The Counter class implements a generic mutable counter for which the key is a parameterized type. The number of occurrences of a key is managed by a mutable hash map as follows:

class Counter[T] extends HashMap[T, Int] {
  def += (t: T): type.Counter = super.put(t, getOrElse(t, 0)+1) 
  def + (t: T): Counter[T] = { 
      super.put(t, getOrElse(t, 0)+1); this 
  }
  def ++ (cnt: Counter[T]): type.Counter = { 
      cnt./:(this)((c, t) => c + t._1); this
 
  def / (cnt: Counter[T]): HashMap[T, Double] = map { 
    case(str, n) => (str, if( !cnt.contains(str) ) 
	  throw new IllegalStateException(" ... ")
	    else n.toDouble/cnt.get(str).get )
  }
  …
}

The += operator updates the counter of key t, and returns itself. The + operator updates, and then duplicates the updated counters. The ++ operator updates this counter with another counter. The / operator divides the count for each key by the counts of another counter.

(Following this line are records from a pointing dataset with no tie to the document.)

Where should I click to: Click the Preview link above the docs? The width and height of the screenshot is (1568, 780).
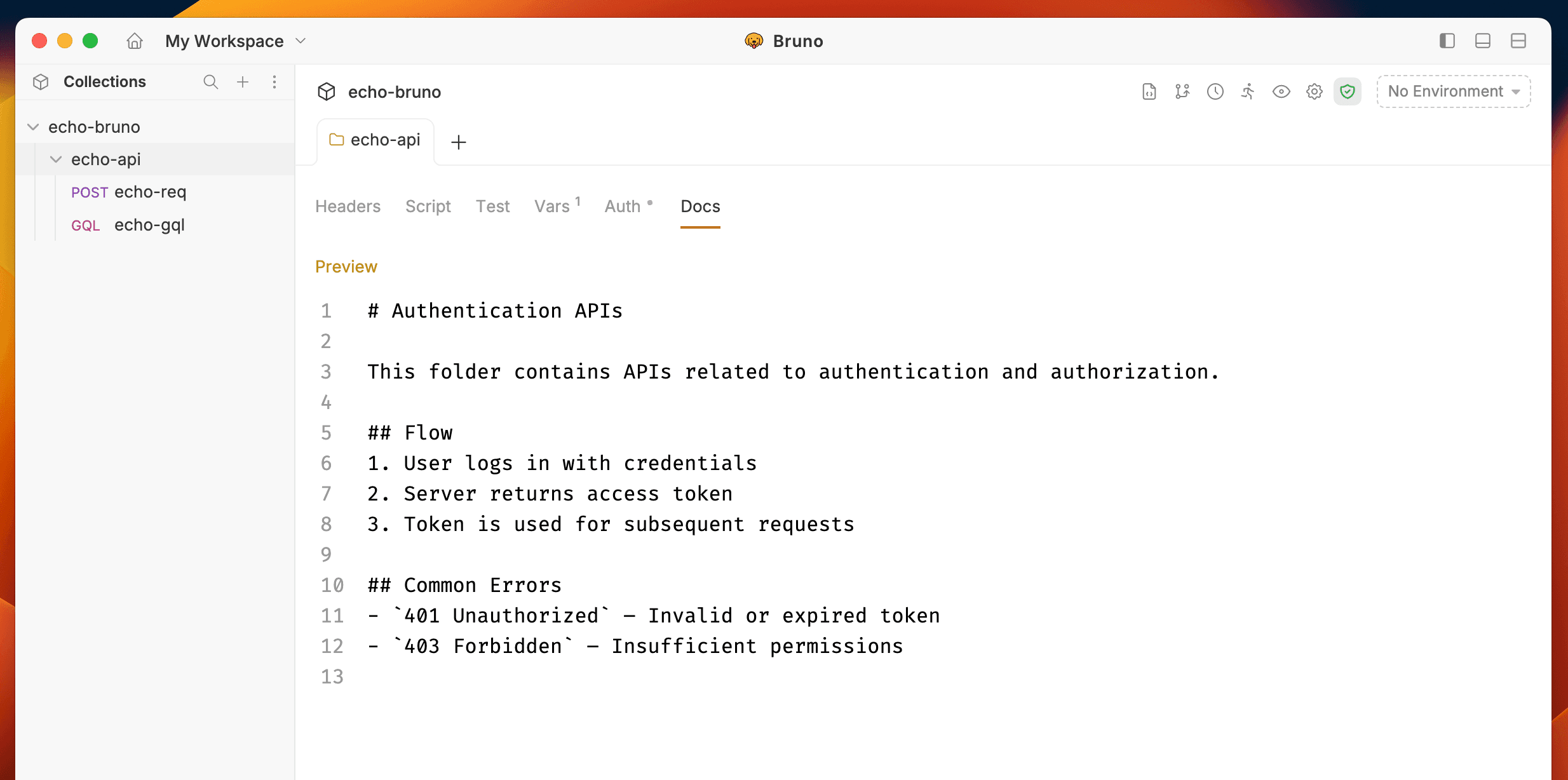(346, 267)
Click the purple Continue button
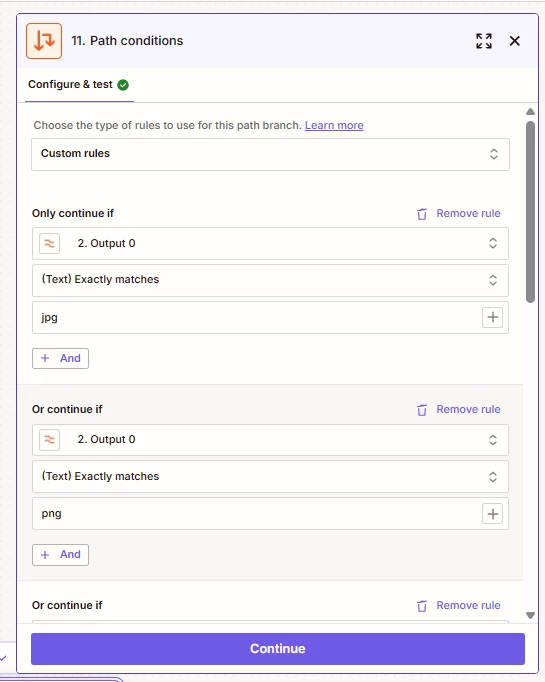 pos(278,649)
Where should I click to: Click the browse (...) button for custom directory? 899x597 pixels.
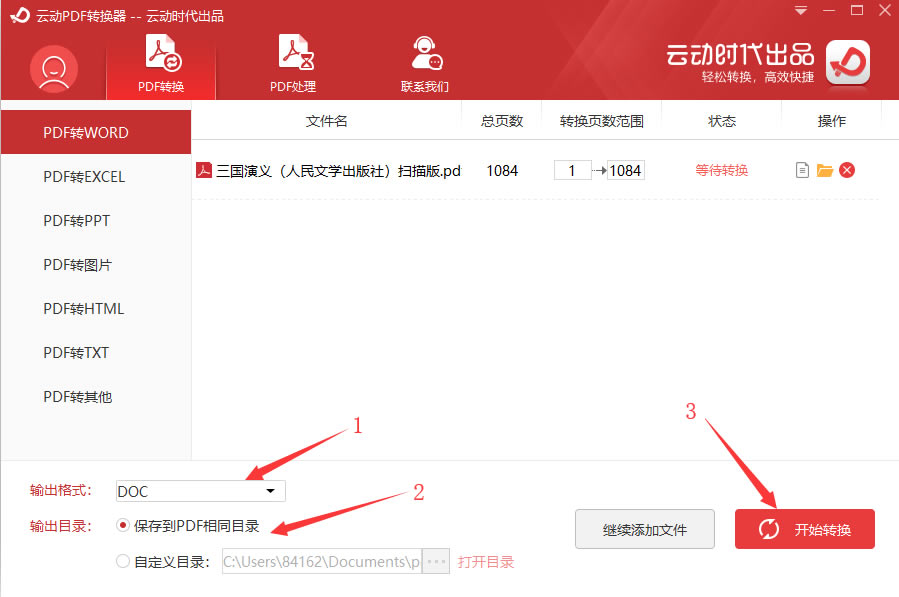435,561
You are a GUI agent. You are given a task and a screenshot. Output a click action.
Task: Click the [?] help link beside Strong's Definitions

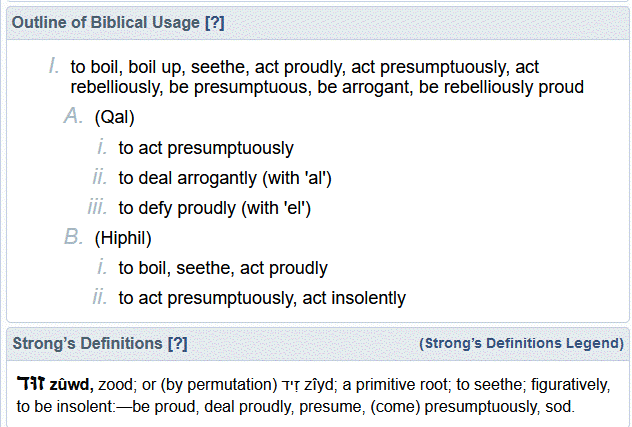coord(177,344)

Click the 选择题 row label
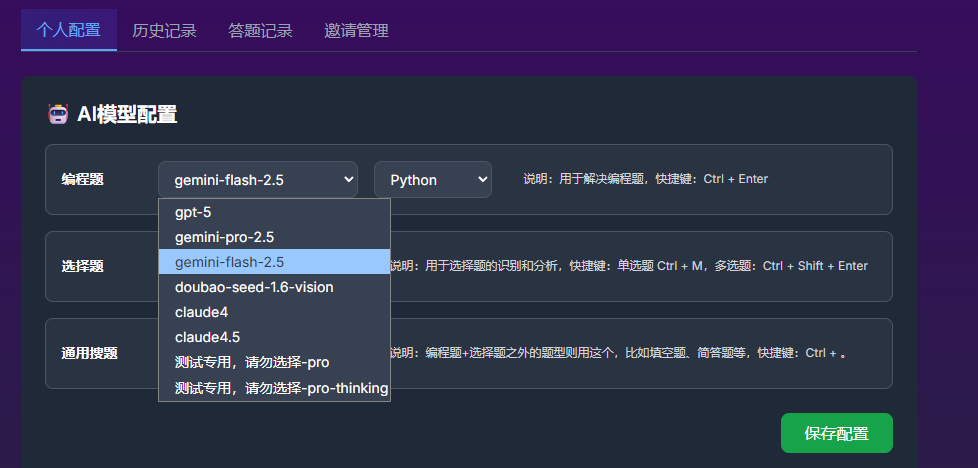pyautogui.click(x=82, y=267)
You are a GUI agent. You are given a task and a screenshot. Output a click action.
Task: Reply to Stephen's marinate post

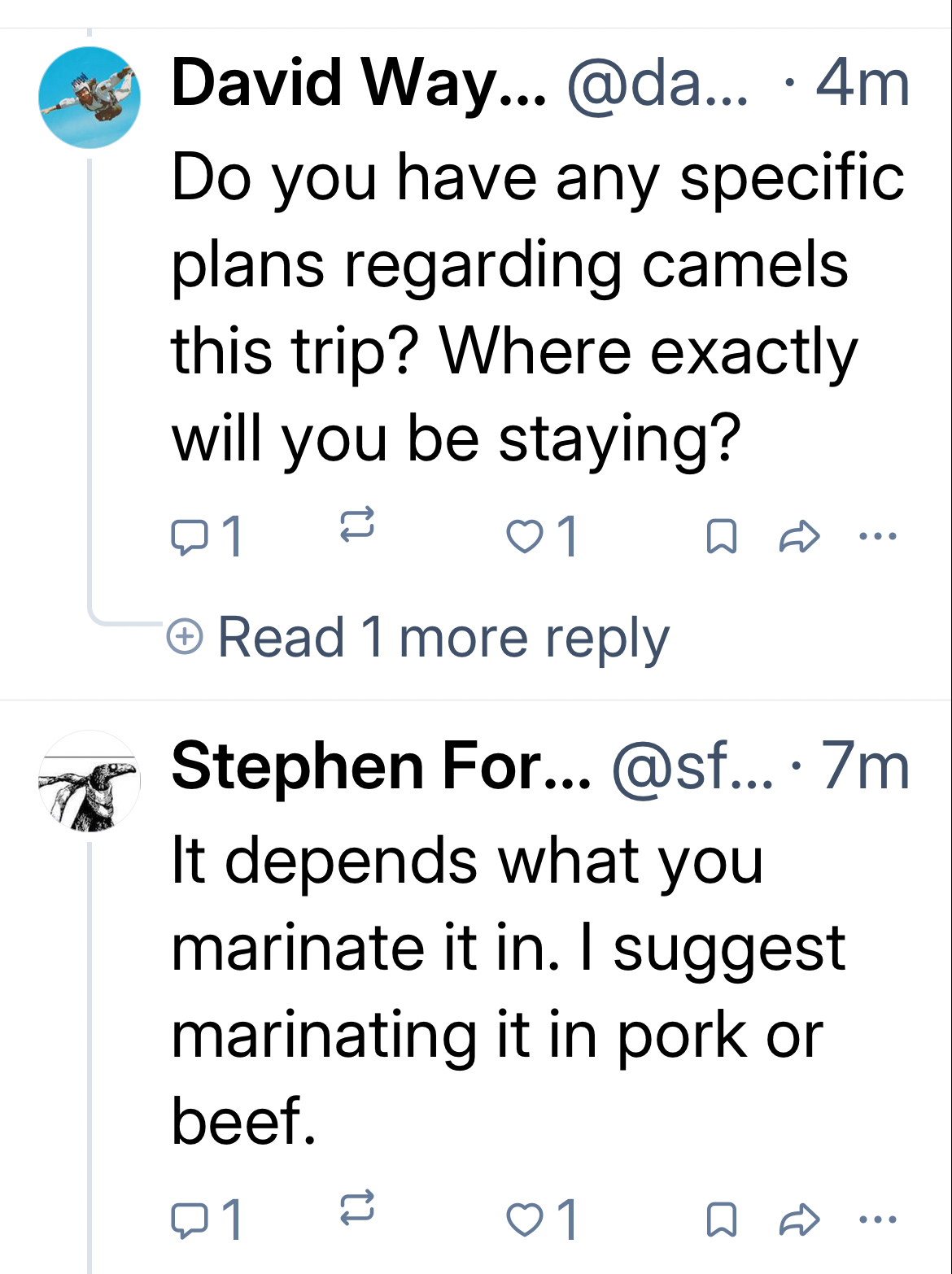(189, 1220)
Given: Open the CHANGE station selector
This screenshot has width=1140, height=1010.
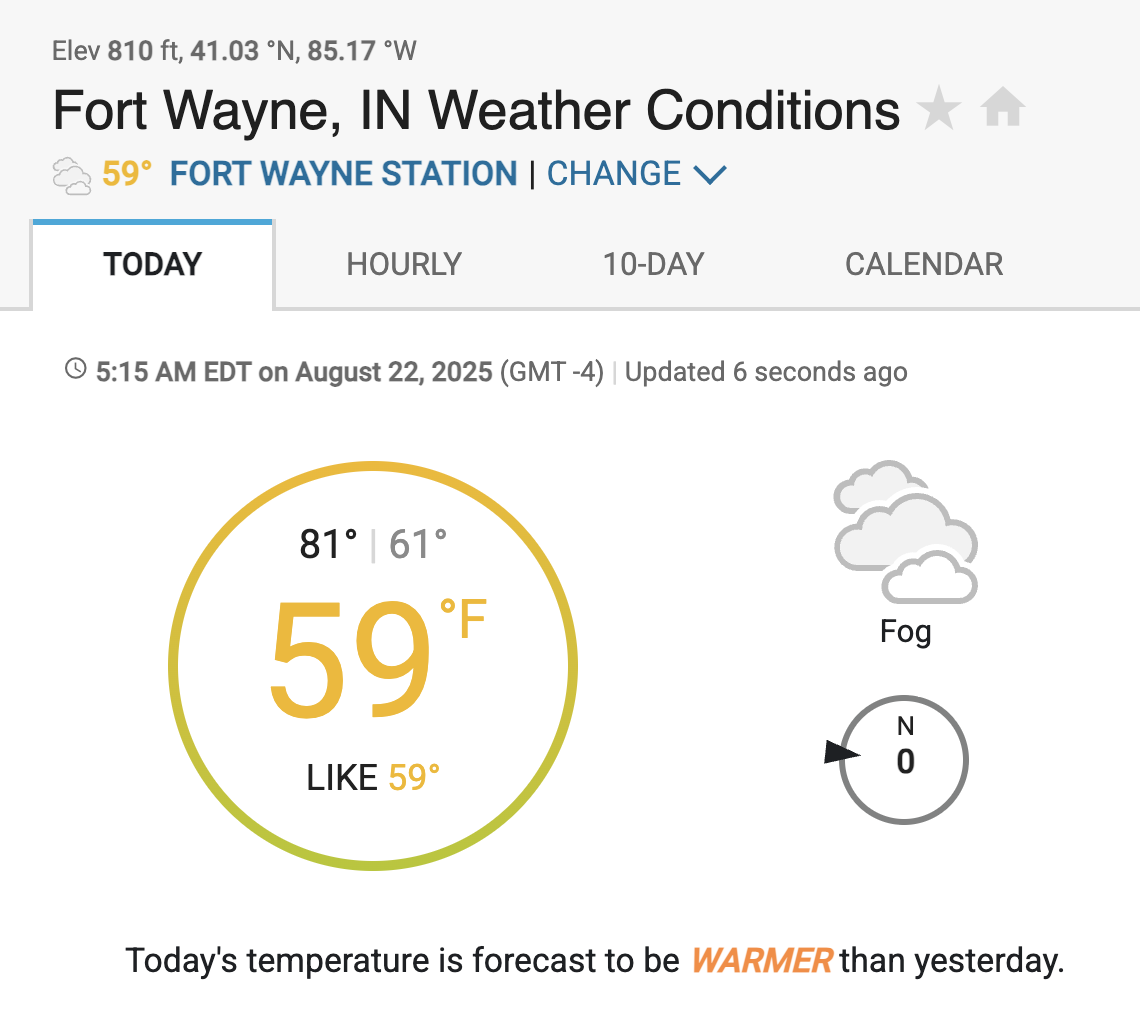Looking at the screenshot, I should (x=614, y=174).
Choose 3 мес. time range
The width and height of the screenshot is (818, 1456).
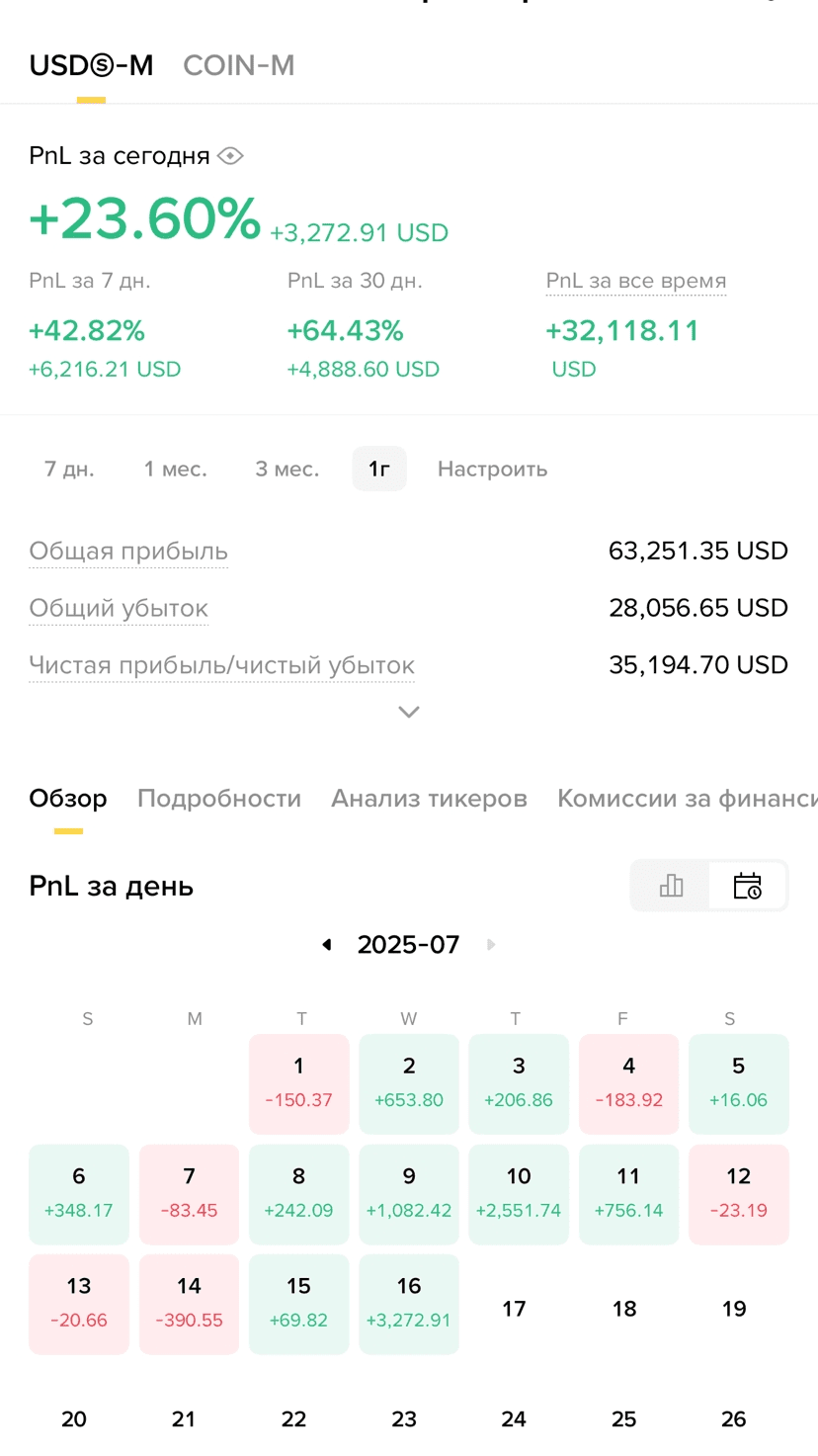[287, 469]

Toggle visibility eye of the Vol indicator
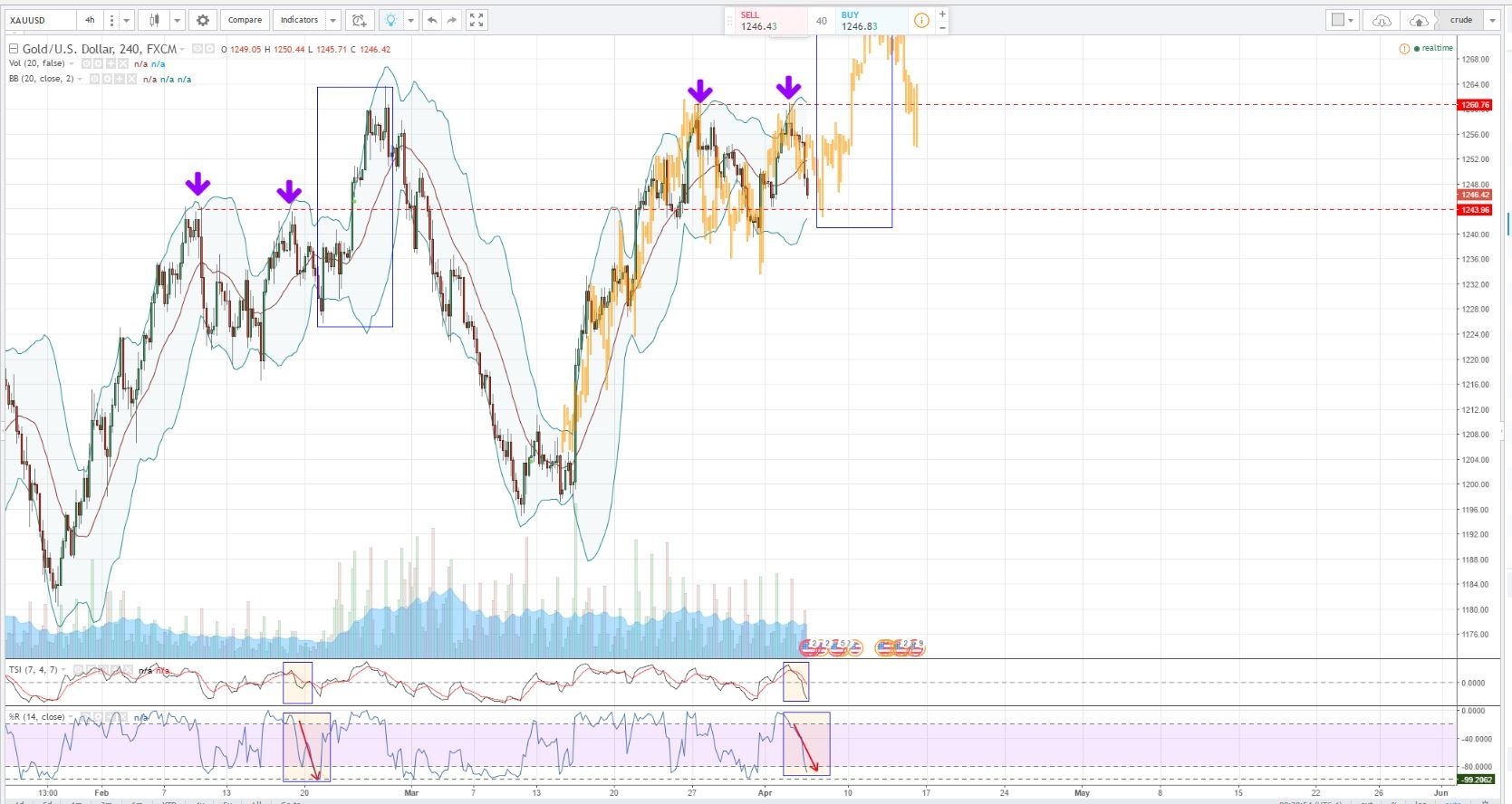[87, 64]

The Counter class implements a significant set of methods that are documented in the source code available online.

Monitor

The Monitor class has two purposes:

  • Log information and error messages using the methods show and error

  • Collect and display variables related to the recursive or iterative execution of an algorithm

The data is collected at each iteration or recursion, then displayed as a time series with iterations as x axis values, as shown in the following code:

trait Monitor[T] {
  protected val logger: Logger
  lazy val _counters = HashMap[String, ArrayBuffer[T]]()

  def counters(key: String): Option[ArrayBuffer[T]]
  def count(key: String, value: T): Unit 
  def display(key: String, legend: Legend)
      (implicit f: T => Double): Boolean
  def show(msg: String): Int = show(msg, logger)
  def error(msg: String): Int = error(msg, logger)
  ...
}

The counters method produces an array associated with a specific key. The count method updates the data associated with a key. The display method plots the time series. Finally, the methods show and error send information and error messages to the standard output.

The documented source code for the implementation of the Monitor class is available online.